AGU 2023

Published:

This year, the AGU 2023 Fall Meeting is taking place in San Francisco, just down the road from me. After the success of last year, Minah Yang and I are co-convening our AGU session on Machine Learning Subgrid-Scale Parameterizations for Earth System Modeling.

We have talks on Wednesday morning followed by a poster session on Thursday morning.

I will be presenting a poster Uncertainty Quantification of Machine Learning Subgrid-Scale Parameterizations for Gravity Waves

Sub-grid scale (SGS) parameterizations estimate effects of unresolved processes without modeling them directly and are often a large source of uncertainty in Earth system models (ESM). Advances in big data, machine learning/artificial intelligence (ML/AI) and hardware present new methods coupled with enhanced computational capabilities, which we can utilize for scientific applications. Specifically, we are interested in scientific ML/AI for replacing or adding to existing parameterizations.
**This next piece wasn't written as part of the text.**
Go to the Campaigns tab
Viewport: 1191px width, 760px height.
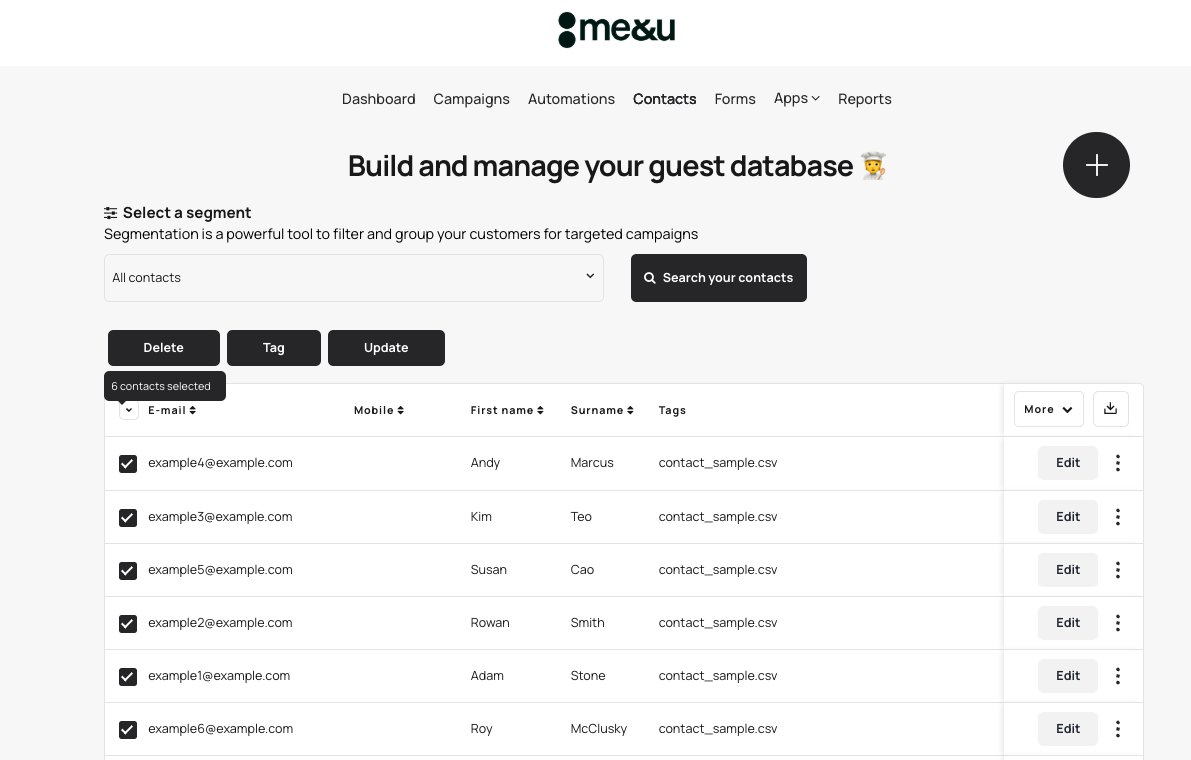point(471,99)
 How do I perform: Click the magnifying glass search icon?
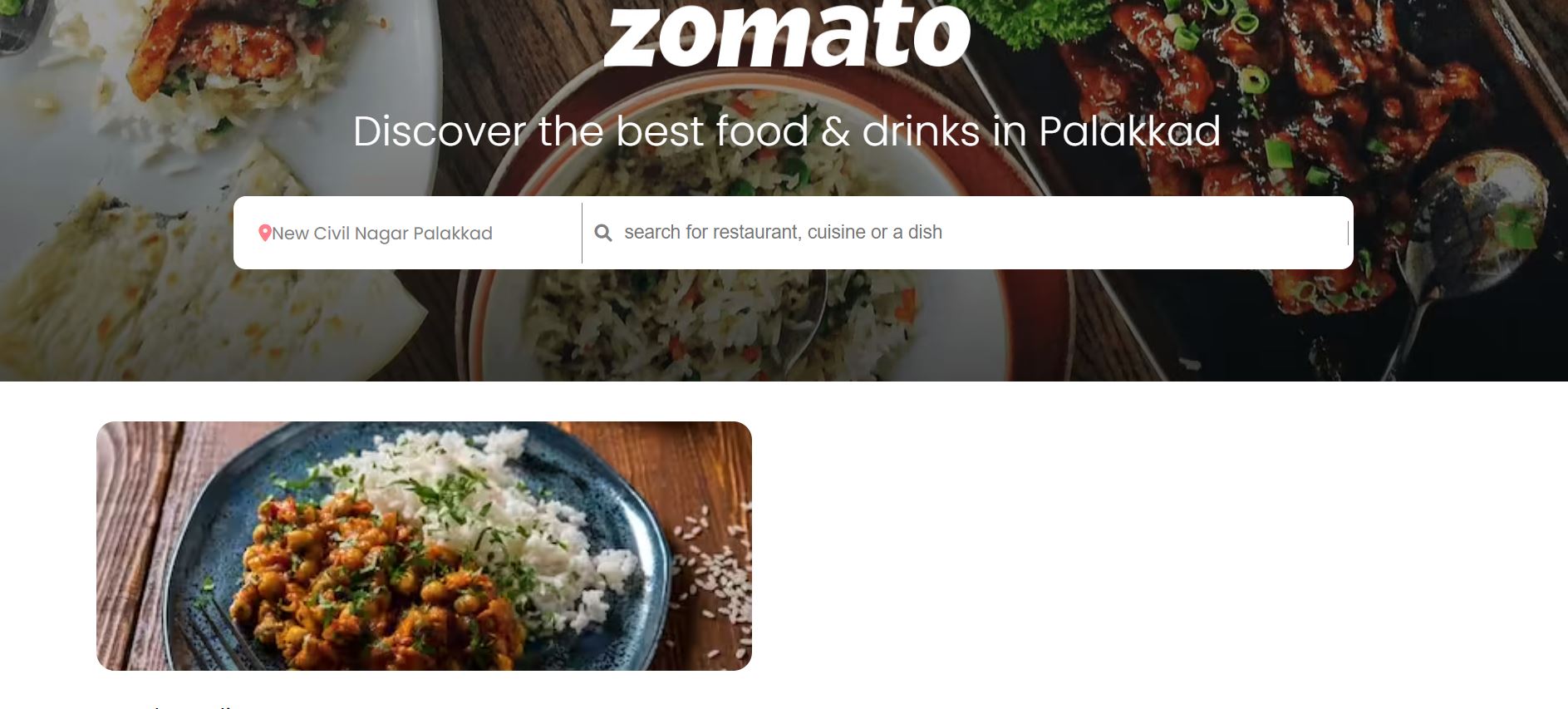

We solicit contributions on various aspects of marrying data-driven methods to parameterizations from all weather and climate modeling communities. Topics may include:

Type of data: observations types, high-resolution model outputs, remote sensing products
Types of models and data processing: computer vision techniques, neural networks, filtering methods, data assimilation techniques for inverse problems,
Developing data-driven models that include physical knowledge to ensure stability/conservation laws.
Metrics to evaluate parameterization accuracy and model biases.
Online-coupling of data-driven parameterization in GCMs: computational challenges, generalization to new climate.